● Questions
1: Do statements (a), (b) and (c) agree with the cartoon blog post? Answer yes or no for each, quoting the words of the post that decide it.
(a) Don Calhoun went into advertising.
(b) The Mort Walker illustrations shared the previous week had been seen before.
(c) Calhoun's work sometimes resembles Jules Feiffer's, from before Feiffer developed his satirical style.
2: Continue the cartoon blog post from where it stops.

● Given passage
=== Section Start ===

Monday, October 03, 2016

More Than Just Gags

Monday Cartoon Day.

Last week I shared a couple of unseen Mort Walker illustrations from 1000 Jokes. Here are some cartoons of some of my favorite artists from the same Summer 1949 issue and another one.

It includes two more of Don Calhoun's cartoon features, which I think I didn't show before. Calhoun was a very capable cartoonist who went in to advertising (and even wrote a couple of scandalous novels about that. Last time I showed some of his work a relative of his informed me his was in his nineties and still alive. If he is still with us, he would be nearing 100. What is so remarkable about his work is the fact that working in the 'modern' style in the late forties he sometimes seems to resemble Jules Feiffer, about ten year before he developed his satirical style.

=== Section End ===

● Excerpted records
=== Section Start ===

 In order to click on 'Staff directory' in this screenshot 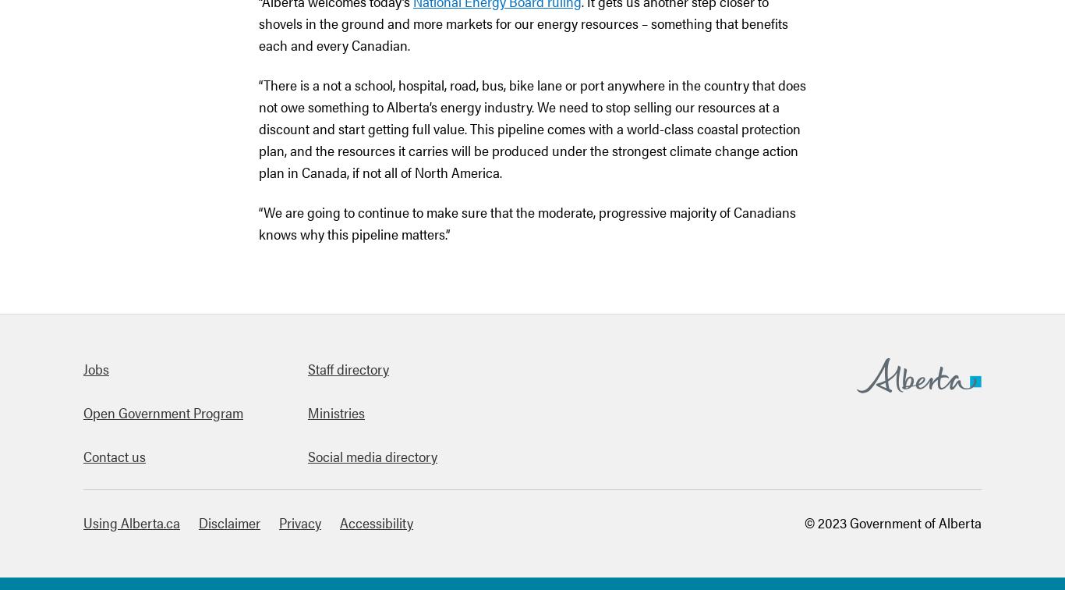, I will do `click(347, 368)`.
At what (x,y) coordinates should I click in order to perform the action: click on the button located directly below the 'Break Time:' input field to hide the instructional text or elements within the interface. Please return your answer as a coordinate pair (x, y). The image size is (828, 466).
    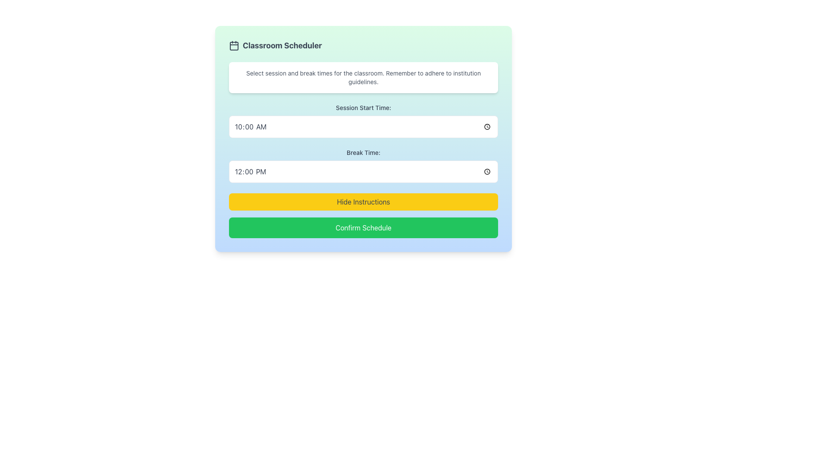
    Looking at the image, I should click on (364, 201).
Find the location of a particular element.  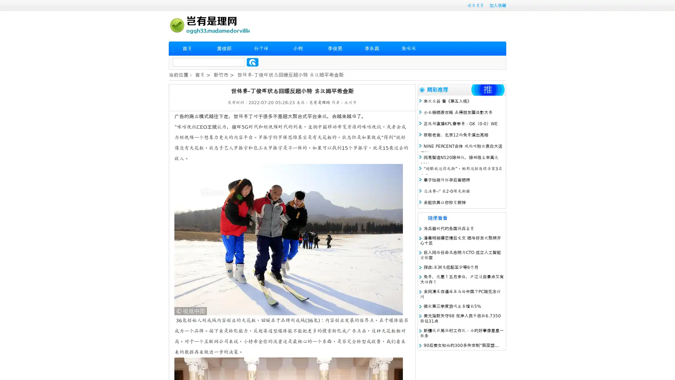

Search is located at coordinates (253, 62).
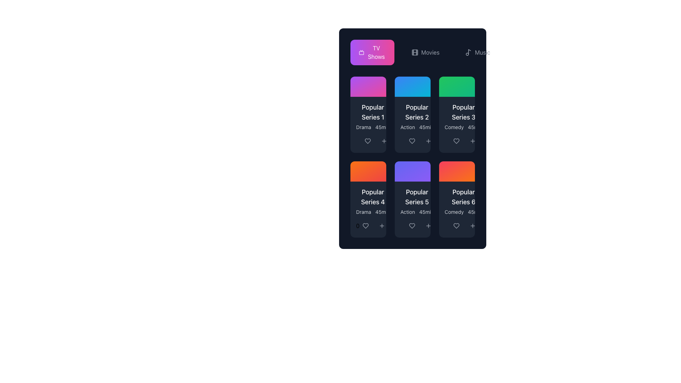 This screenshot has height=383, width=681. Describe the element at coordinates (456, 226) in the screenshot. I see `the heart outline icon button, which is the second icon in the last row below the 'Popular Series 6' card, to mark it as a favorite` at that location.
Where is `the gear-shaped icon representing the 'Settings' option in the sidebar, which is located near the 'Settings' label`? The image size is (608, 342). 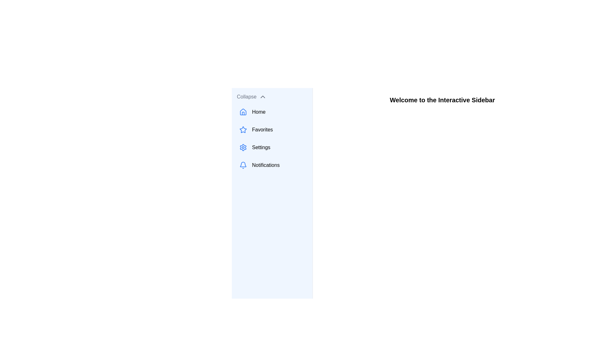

=== Section End ===
=== Section Start ===

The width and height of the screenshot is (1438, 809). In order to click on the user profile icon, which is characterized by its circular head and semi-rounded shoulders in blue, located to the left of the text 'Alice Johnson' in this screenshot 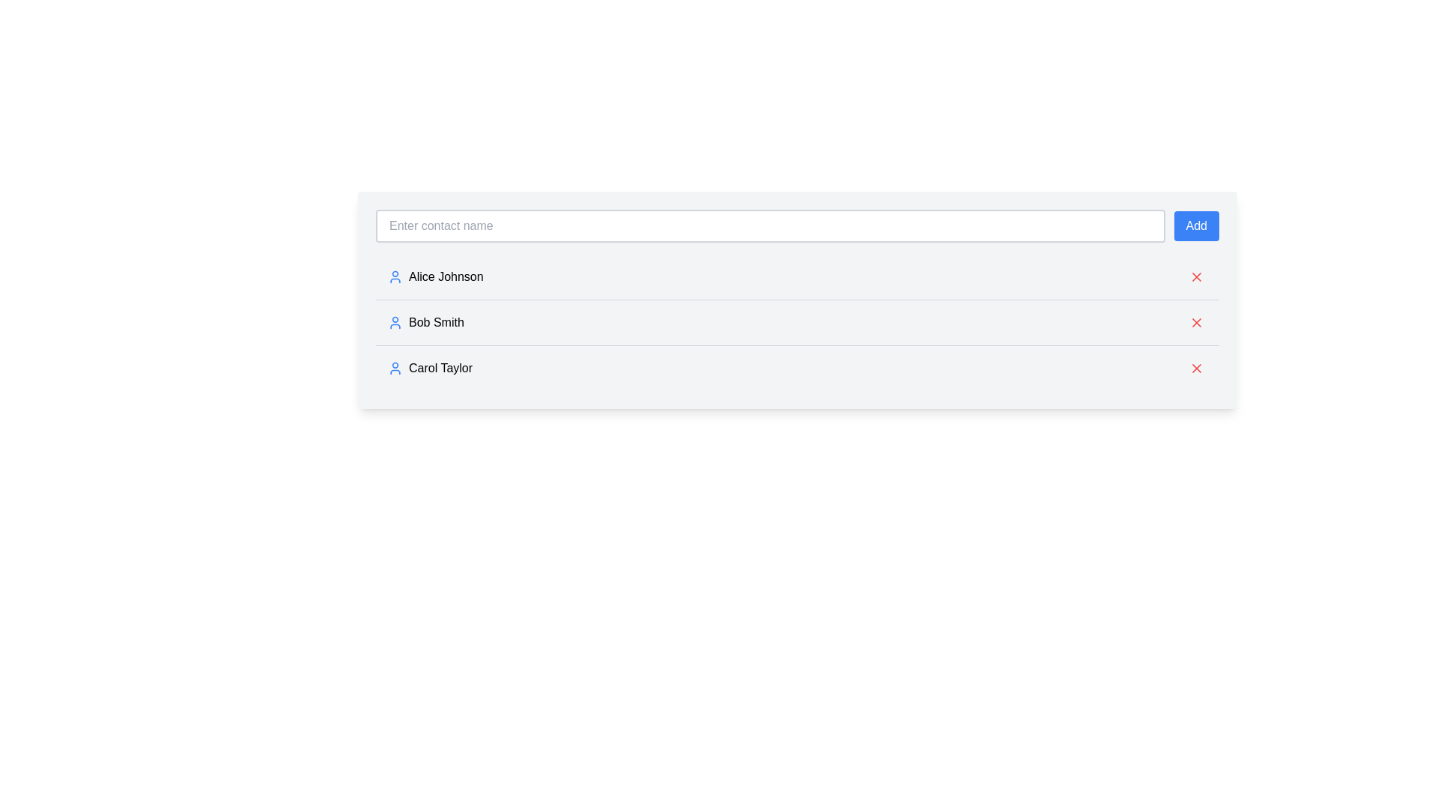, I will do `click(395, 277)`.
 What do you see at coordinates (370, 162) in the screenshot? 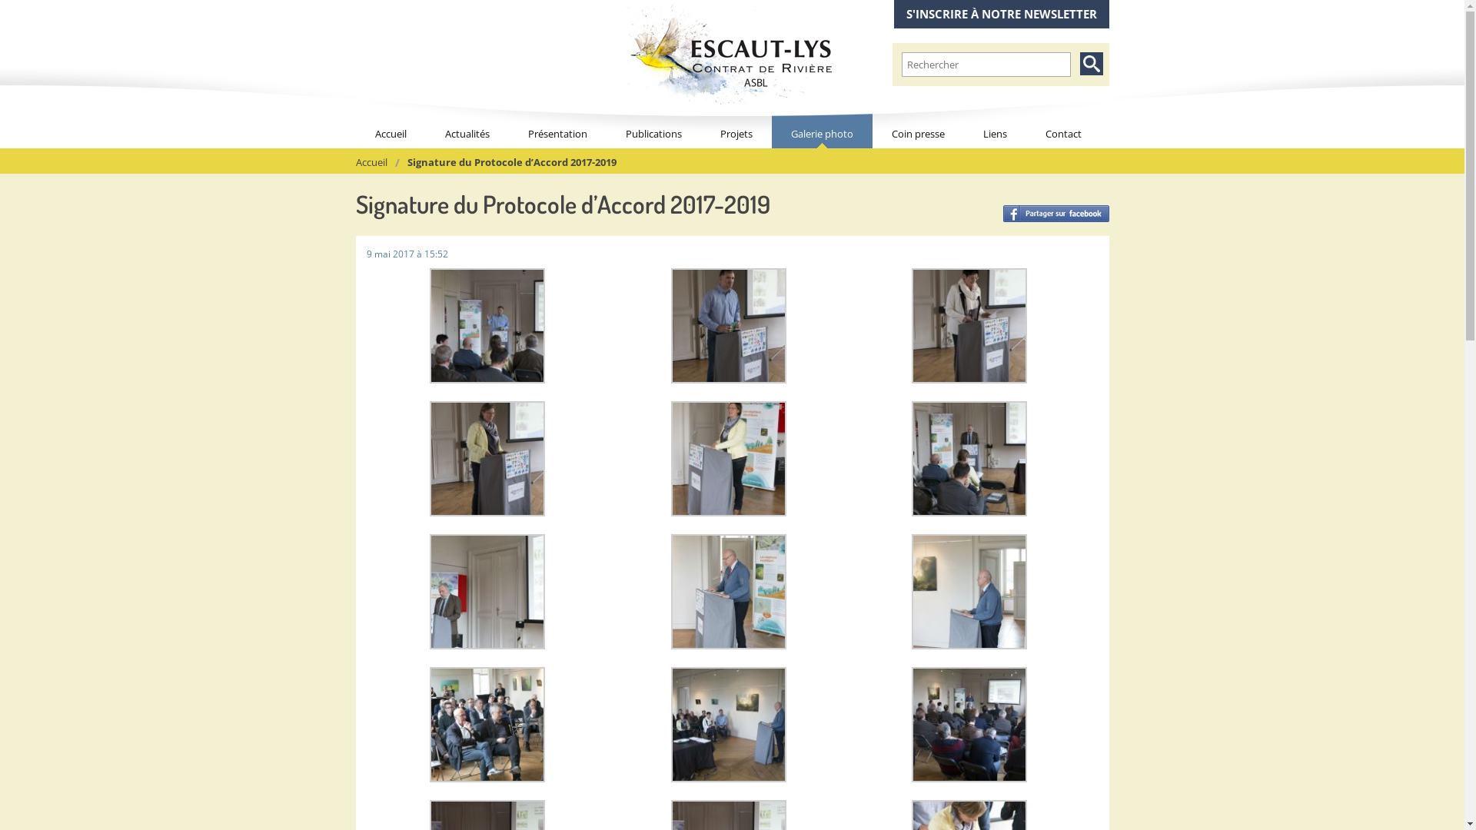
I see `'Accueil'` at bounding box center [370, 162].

=== Section End ===
=== Section Start ===

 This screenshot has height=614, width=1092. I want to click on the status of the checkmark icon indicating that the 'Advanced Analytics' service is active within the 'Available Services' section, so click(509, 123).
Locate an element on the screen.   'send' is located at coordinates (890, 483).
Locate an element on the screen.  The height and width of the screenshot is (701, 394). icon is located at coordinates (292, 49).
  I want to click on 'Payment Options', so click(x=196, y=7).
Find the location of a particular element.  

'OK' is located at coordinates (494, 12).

=== Section End ===

● Responses for each task
1:
(a) Yes: "Calhoun was a very capable cartoonist who went in to advertising"
(b) No: "Last week I shared a couple of unseen Mort Walker illustrations from 1000 Jokes."
(c) Yes: "he sometimes seems to resemble Jules Feiffer, about ten year before he developed his satirical style."

2:
Also included are two spreads that seem to go beyond the mere single cartoon format as well. Although some people point to the humor magazines like Hullaballoo in the thirties as precursors to the later Mad magazine, no where the spirit of the later Mad (even more Feldstein's than Kurtzman's) is found in 1000 Jokes in the late forties. With big spreads, conceptual features and stuff like this.  Funny to see that some of these were produced under Mort Walker, who had already shown an aptitude for new formats in his college humor magazine Showme.

Closing off is a cartoon by another later Panic and Lunatickle writer, Jack Mendelsohn.